Depuis cinq ans, Mariama participe aux projets multimédias du vidéaste français Irvin Anneix. C’est une manière pour elle d’exprimer ses points de vue sur le monde, de « participer au débat ». Passionné par le passage de l’adolescence, Irvin Anneix collecte les journaux intimes de jeunes par milliers, les invite à parler face caméra des sujets qui leur tiennent à cœur. « Les jeunes ont le sentiment de ne pas avoir leur place dans les médias traditionnels et que leur avis est rarement pris en compte », constate l’artiste, dont le cœur du travail est d’offrir aux adolescents un espace pour s’exprimer.

Car, malgré une désaffection certaine pour le vote et une méfiance grandissante envers les institutions et les médias traditionnels, « la nouvelle génération se distingue très clairement des précédentes par sa volonté de participer de manière plus directe au débat démocratique », souligne Laurent Lardeux, sociologue chargé d’études à l’Institut national de la jeunesse et de l’éducation populaire (INJEP). Elle a aussi à cœur d’agir : l’enquête « S’engager pour la démocratie » (INJEP, 2019) met en évidence des jeunes davantage sensibles à une logique de transformation sociale et politique.

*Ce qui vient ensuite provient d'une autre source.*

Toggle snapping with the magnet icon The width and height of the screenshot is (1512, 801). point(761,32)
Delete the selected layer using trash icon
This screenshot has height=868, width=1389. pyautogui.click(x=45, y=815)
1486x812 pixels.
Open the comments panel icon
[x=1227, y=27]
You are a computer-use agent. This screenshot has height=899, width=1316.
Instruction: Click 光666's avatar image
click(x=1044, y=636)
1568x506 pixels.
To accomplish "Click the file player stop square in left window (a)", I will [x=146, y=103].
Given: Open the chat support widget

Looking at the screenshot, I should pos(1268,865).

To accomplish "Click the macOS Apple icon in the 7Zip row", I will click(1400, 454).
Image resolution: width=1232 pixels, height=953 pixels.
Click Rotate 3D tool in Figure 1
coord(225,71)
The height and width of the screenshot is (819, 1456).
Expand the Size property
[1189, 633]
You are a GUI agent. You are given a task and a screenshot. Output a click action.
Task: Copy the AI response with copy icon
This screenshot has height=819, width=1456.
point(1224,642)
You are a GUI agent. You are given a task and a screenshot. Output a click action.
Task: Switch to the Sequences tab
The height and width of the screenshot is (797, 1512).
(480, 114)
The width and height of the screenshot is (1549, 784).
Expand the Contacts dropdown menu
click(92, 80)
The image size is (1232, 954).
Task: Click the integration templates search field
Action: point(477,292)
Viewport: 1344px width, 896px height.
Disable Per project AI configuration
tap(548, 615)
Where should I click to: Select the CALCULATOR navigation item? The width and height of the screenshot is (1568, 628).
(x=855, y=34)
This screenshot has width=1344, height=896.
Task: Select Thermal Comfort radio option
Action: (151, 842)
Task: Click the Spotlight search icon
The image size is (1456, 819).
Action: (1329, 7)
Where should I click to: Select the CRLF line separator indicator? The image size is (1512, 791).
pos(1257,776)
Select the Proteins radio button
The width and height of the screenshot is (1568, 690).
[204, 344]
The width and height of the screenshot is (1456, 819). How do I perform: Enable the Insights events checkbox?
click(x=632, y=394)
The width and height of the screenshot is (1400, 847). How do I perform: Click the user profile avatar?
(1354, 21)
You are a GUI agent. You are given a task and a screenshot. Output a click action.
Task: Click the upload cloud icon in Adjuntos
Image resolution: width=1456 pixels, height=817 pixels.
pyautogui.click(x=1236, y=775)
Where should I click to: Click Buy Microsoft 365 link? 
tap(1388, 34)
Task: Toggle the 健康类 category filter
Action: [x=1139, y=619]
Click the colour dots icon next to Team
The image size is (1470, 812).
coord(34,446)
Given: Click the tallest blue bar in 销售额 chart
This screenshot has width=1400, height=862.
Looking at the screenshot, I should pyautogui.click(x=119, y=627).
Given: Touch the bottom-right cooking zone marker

Alors, pour se faire entendre, les jeunes empruntent des chemins de traverse. « Ils s’expriment et s’engagent différemment, expérimentent une démocratie plus participative, plus directe, et moins représentative », explique Laurent Lardeux. « Moi, je ne vote pas, assume Robespierre Ganro, 19 ans, étudiant installé à Bobigny, en Seine-Saint-Denis. Franchement, ça ne sert à rien. Si je veux me faire entendre, je vais sur les réseaux sociaux et je me joins à une cause. Il faut être en groupe pour peser, et les réseaux permettent ça. »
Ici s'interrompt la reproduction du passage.